Data items
++++++++++++++++++++
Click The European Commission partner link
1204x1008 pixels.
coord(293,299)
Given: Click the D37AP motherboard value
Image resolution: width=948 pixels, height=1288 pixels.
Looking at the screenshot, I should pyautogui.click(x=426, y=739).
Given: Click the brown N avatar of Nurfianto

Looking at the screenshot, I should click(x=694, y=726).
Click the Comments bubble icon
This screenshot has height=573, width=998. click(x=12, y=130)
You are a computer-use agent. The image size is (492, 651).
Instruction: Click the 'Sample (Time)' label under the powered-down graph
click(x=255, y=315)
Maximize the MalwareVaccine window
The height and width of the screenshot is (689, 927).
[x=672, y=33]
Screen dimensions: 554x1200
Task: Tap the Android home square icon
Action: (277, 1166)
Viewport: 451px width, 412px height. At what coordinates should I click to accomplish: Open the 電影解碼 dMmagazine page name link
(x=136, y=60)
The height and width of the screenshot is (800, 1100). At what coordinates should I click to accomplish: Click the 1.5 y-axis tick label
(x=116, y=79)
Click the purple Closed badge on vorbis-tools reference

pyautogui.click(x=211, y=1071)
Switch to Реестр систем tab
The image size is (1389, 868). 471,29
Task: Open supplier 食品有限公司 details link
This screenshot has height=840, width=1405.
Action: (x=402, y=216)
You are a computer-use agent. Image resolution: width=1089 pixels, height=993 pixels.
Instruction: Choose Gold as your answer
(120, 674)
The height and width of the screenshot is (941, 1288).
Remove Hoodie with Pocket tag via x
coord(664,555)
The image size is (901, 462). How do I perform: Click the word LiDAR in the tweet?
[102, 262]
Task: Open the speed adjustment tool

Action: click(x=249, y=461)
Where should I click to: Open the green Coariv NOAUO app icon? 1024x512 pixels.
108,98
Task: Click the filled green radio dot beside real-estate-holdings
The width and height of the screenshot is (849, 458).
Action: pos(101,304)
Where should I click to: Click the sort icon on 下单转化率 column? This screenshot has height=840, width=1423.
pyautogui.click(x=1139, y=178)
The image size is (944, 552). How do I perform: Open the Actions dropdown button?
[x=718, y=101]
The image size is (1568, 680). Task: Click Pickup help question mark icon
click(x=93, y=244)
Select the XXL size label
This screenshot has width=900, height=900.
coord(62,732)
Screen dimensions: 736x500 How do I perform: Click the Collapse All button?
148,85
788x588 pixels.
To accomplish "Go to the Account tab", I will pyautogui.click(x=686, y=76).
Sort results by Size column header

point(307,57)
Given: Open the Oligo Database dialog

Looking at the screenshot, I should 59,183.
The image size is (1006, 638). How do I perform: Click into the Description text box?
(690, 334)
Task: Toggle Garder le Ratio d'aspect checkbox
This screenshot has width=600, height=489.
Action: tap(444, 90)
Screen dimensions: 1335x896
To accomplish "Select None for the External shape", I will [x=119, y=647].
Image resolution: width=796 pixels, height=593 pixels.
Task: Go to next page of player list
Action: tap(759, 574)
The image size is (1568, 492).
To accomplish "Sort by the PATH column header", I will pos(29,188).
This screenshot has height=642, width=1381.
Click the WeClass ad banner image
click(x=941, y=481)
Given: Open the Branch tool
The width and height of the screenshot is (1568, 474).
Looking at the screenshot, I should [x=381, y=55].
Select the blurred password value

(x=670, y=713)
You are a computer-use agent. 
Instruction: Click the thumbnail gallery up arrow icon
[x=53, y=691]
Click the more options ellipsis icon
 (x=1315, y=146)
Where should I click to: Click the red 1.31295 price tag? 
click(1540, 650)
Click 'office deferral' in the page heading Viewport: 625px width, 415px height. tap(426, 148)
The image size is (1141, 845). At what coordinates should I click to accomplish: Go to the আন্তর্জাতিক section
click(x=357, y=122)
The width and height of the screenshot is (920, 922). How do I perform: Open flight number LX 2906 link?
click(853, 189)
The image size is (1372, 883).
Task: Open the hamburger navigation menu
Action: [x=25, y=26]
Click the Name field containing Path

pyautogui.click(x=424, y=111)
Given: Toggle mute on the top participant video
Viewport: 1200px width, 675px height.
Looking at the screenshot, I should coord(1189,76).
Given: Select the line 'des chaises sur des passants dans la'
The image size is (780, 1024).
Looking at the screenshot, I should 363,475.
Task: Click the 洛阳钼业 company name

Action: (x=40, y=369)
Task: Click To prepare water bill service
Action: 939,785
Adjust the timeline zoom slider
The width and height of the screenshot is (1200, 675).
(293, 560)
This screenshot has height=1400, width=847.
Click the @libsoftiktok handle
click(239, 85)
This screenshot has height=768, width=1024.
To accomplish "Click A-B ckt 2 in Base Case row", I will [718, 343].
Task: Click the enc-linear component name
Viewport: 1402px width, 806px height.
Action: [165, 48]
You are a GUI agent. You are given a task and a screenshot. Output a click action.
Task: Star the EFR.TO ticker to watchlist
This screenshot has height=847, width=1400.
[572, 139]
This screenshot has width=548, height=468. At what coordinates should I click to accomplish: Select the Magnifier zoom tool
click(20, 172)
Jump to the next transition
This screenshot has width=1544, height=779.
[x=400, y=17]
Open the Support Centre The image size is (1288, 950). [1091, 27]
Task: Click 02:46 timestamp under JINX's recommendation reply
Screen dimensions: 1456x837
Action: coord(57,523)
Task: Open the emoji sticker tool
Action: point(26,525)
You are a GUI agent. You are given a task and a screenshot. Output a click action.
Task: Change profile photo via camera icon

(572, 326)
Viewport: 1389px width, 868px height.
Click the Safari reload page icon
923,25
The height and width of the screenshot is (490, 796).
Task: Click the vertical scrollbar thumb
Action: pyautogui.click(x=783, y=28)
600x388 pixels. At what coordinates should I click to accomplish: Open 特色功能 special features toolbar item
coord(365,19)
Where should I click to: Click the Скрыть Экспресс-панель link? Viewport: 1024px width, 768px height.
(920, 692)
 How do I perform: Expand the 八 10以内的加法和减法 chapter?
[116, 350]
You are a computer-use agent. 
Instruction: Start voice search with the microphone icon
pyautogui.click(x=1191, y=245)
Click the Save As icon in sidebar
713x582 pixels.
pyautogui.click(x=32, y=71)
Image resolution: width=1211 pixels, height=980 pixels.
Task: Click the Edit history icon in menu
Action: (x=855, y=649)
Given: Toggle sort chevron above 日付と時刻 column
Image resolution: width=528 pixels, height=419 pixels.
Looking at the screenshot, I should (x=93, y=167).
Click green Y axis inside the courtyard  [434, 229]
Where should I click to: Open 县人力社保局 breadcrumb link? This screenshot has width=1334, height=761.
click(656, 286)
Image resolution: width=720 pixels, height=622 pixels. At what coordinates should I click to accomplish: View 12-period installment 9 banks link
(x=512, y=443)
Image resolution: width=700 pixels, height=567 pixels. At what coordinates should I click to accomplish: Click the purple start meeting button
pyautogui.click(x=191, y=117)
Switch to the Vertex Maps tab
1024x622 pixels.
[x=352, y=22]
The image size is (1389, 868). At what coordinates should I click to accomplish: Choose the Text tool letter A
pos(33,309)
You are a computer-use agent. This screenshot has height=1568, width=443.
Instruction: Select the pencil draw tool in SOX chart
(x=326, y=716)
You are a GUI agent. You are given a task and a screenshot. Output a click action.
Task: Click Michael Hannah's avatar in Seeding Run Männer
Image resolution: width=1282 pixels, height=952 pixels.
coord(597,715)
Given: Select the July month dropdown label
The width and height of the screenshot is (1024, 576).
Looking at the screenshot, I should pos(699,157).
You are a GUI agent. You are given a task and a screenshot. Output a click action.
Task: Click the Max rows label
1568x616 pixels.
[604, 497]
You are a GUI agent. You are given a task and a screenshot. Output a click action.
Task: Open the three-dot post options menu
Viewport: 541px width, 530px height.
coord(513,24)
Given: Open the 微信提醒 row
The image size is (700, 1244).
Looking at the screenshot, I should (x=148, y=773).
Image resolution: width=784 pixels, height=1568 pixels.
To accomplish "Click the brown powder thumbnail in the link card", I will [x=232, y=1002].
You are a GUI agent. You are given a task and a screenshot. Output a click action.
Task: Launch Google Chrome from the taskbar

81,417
++++++++++++++++++++
With the line containing "You are a computer-use agent. The" as the last one, please set down exactly the lines of the records above from their very first line, and nothing more.

### [Exercise result]
Click The European Commission partner link
1204x1008 pixels.
coord(293,299)
Given: Click the D37AP motherboard value
Image resolution: width=948 pixels, height=1288 pixels.
Looking at the screenshot, I should pyautogui.click(x=426, y=739).
Given: Click the brown N avatar of Nurfianto

Looking at the screenshot, I should click(x=694, y=726).
Click the Comments bubble icon
This screenshot has height=573, width=998. click(x=12, y=130)
You are a computer-use agent. The image size is (492, 651).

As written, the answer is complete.